The Hong Kong-based technology company announced the opening of its second single-cell protein production facility in China on July 10. The plant was completed in partnership with Shandong Zhonggu Starch Sugar Co. and the facility is co-located on that company’s site.
iCell has another production facility in Taizhou, China.
iCell Sustainable Nutrition uses its technology to provide wastewater treatment for food and beverage manufacturers by repurposing nutrients to protein. The company has more than 50 patents globally regarding the production of single-cell proteins and the ingredient’s use in animal or plant nutrition.
The partnership with Shandong Zhonggu was of interest because of a byproduct generated during the corn refinement process, said Mark Rottmann, vice president, iCell Sustainable Nutrition Co.
“They have process sludge that they produce [and] we have the ability to convert it into a salable product,” he told FeedNavigator. The method used to generate the company’s single-cell protein ingredient converts the byproduct stream into a protein ingredient that can be used in feed.
Shandong Zhonggu generates about 3m tons of corn starch and related products annually. However, the corn refining facility produces more than 10,00 tons daily of nutrient-containing water, which has to be treated. That process costs about $300,000 annually.
The wastewater recycling process is expected to generate “economic value” of more than $3.4m a year, the iCell said.
“You don’t want to ship water,” Rottmann said of the two facilities co-location. “The nutrients in the water are low so you have to build the facility [on site].”
The new facility has already reached full production, but is going through regulatory review, said Rottmann. It is anticipated that the site will start commercial production in early autumn.

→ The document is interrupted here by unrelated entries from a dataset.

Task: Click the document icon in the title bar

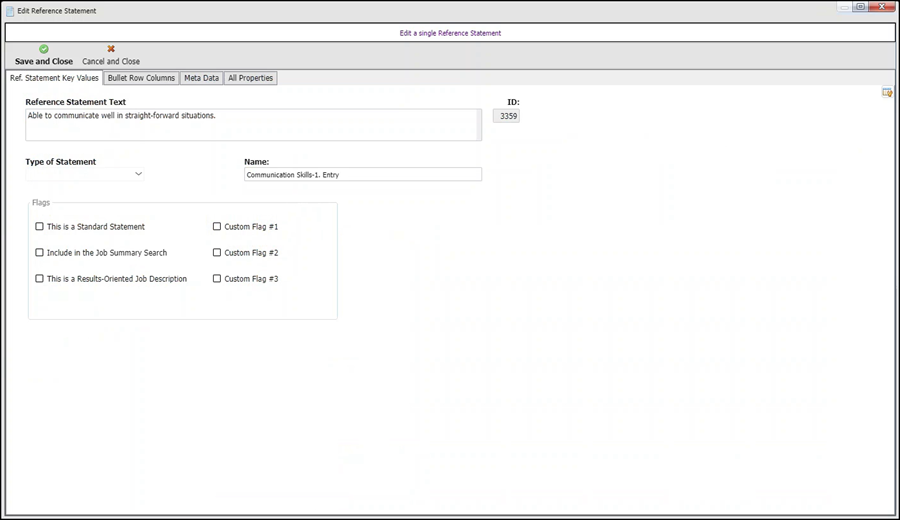Action: [x=10, y=11]
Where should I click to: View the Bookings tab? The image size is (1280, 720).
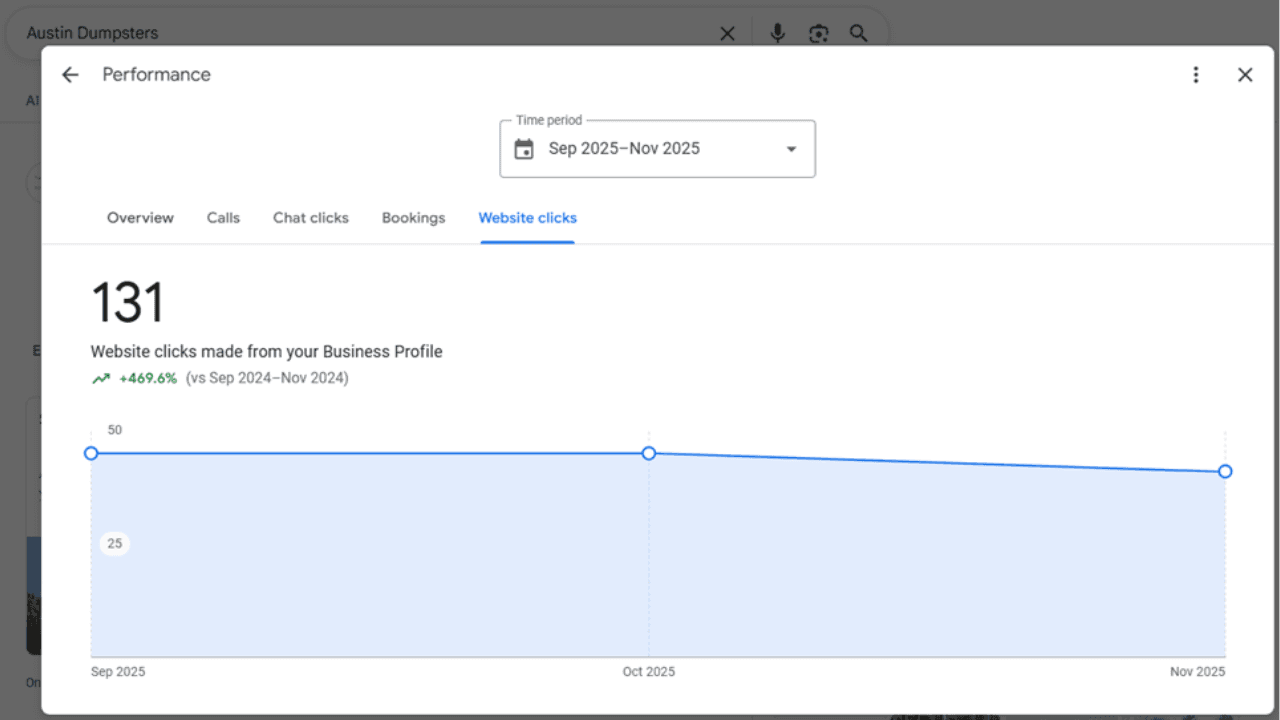[413, 218]
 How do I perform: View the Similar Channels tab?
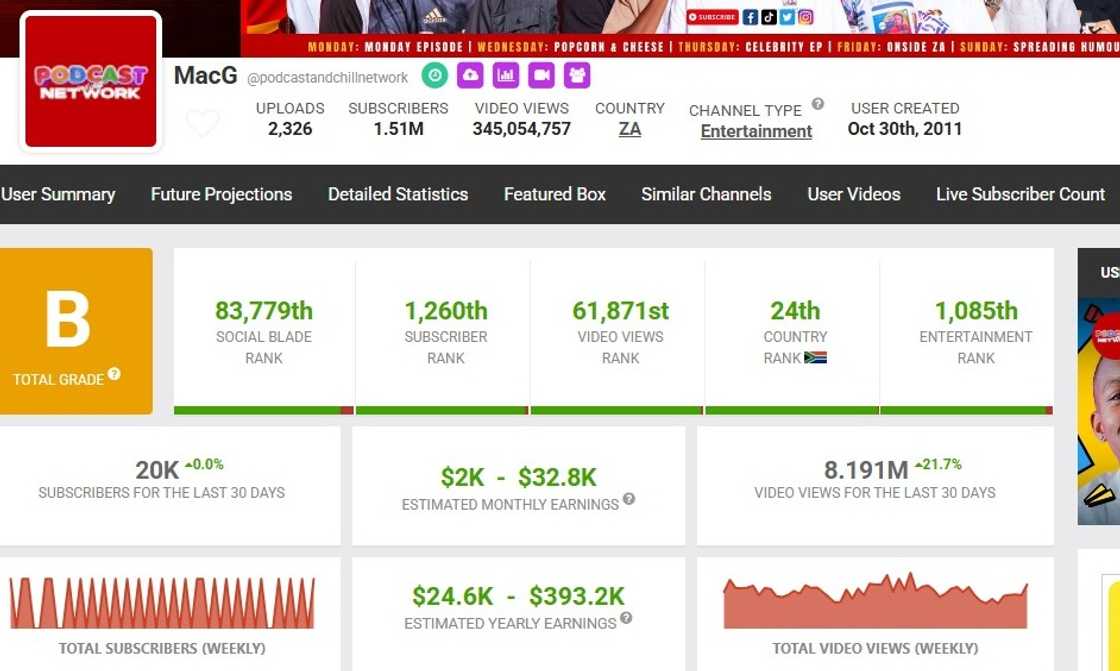pos(706,194)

“We need to sell into a local market. Positioning factories in local markets reduces freight [costs].”
Production process
The single-cell protein production facility collects the “nutrient-rich water” generated by the Shandong Zhonggu facility, said Rottmann. Any wastewater used to feed the company’s bacteria has to come from a food or feed grain processing site.
“It has to be just process water,” he said. It can then be used to feed the aerobic bacteria needed to produce the single-cell protein ingredient during a fermentation process.
“Our bacteria eat the nitrogen, phosphorous and nutrients,” he said. Eventually, all the nutrient-containing wastewater generated by the starch refinery plant’s production process will come through the fermentation process, he added.
The system runs the waste-stream water through a series of patented technologies including rapid control fermentation, cell wall extraction, enzymolysis, and other processes, and the product generated is dried and sterilized, the company said.
Background
iCell Sustainable Nutrition is part of the Shanghai Gentech Industries Group, a 1,000+ employee company with 18 locations across China producing and marketing a variety of food, feed, and ingredient products.
iCell purchased the intellectual property of US company, Nutrinsic, in 2016. The Colorado based Nutrinsic developed technology to upcycle nutrients in food and beverage process water, and it started collaborating with MillerCoors brewery. Nutrinsic founders Terry Seth and Andrew Logan remain closely aligned with iCell.